Problem to solve: If a line in the material below holds the string "agent", tally it, then give the tally alone.

━━━━━ Data to examine

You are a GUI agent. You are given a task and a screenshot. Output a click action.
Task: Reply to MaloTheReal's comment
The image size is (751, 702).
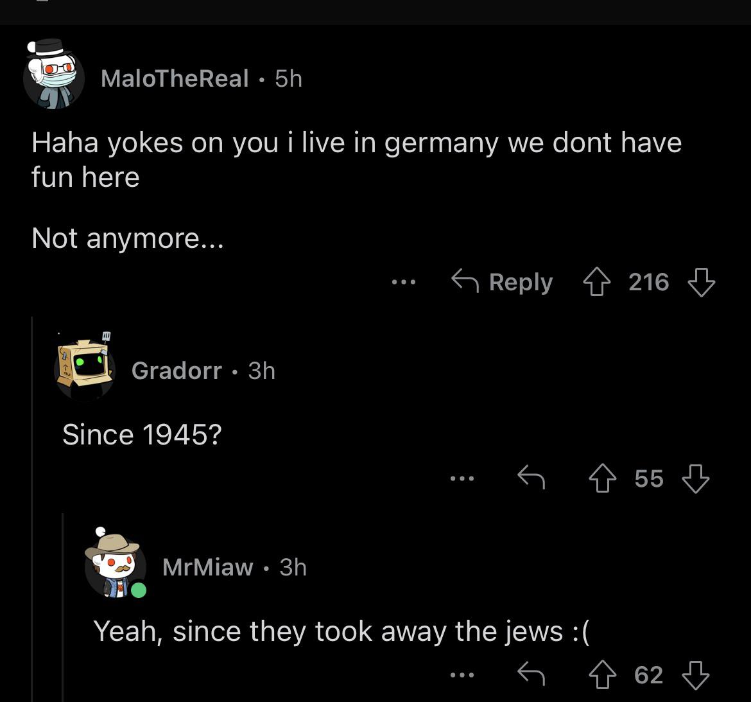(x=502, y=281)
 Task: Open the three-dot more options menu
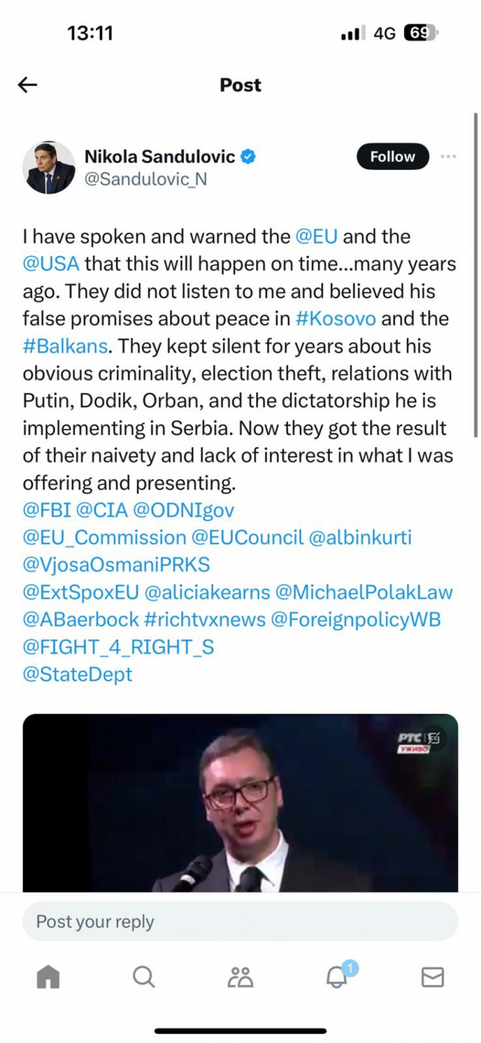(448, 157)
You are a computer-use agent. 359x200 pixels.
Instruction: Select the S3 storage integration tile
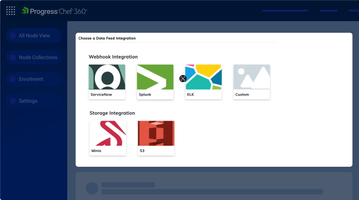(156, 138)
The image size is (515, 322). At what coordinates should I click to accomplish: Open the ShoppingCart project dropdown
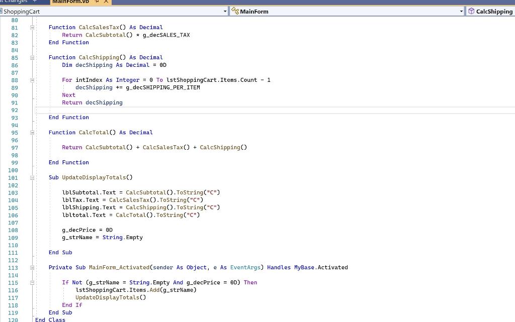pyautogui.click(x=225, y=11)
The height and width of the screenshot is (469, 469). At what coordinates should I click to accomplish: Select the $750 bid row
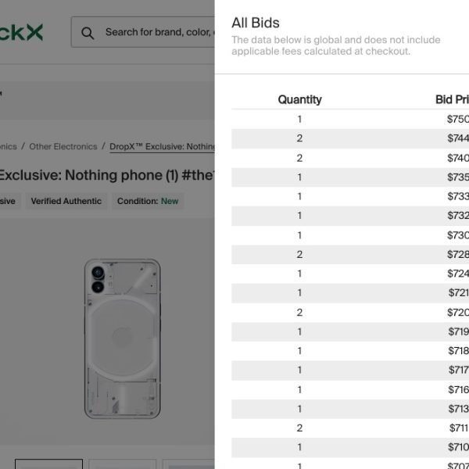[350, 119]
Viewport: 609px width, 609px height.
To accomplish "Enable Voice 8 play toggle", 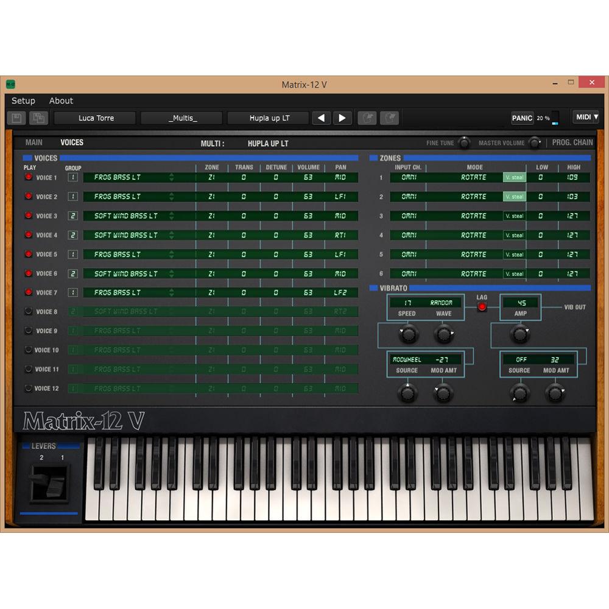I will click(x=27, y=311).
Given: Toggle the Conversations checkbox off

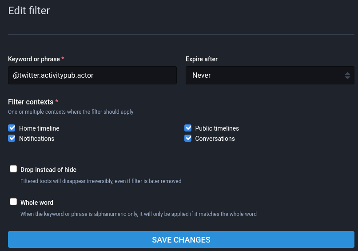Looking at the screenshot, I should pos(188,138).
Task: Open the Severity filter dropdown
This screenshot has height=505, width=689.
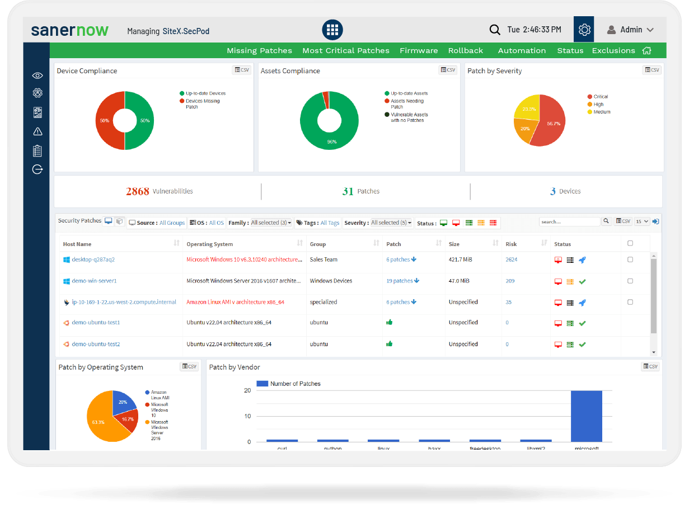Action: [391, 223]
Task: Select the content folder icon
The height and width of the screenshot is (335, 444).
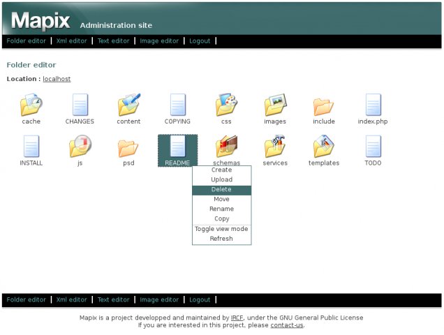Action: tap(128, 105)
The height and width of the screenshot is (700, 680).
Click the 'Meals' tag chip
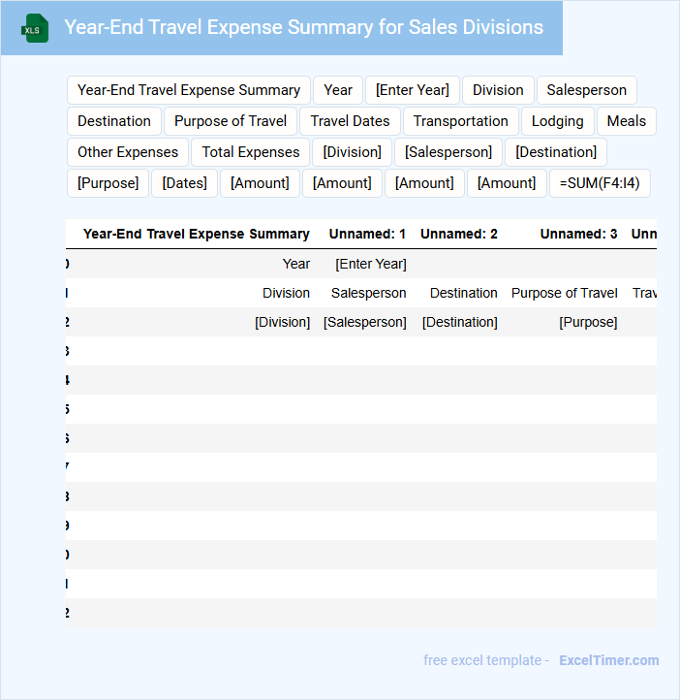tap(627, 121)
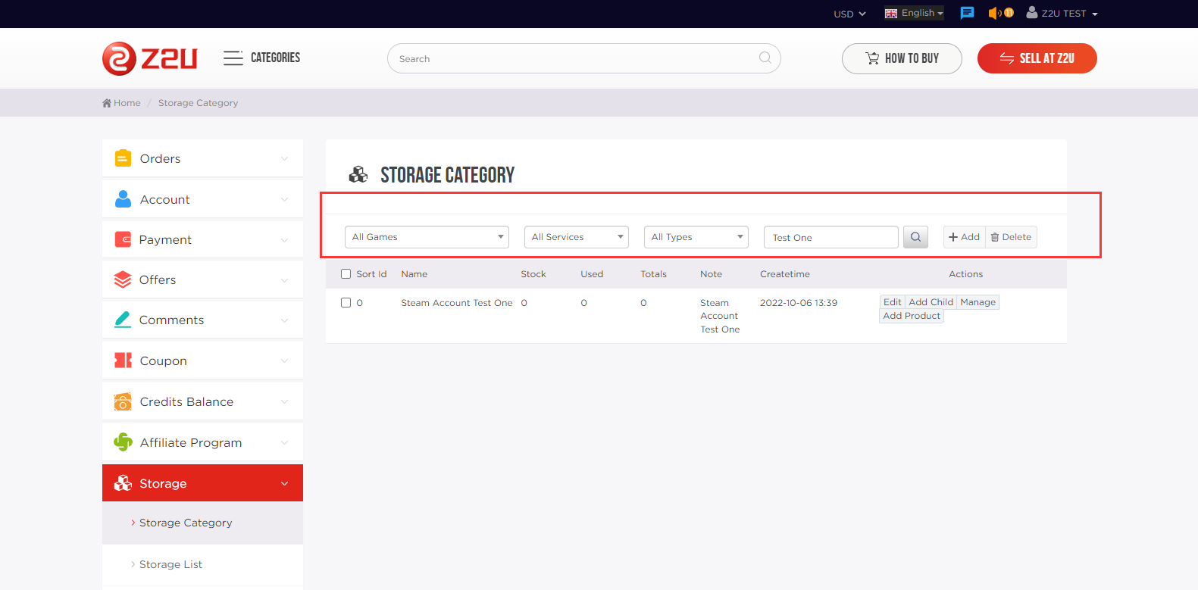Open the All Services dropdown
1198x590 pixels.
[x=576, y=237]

━━━━━━━━━━

Task response: 2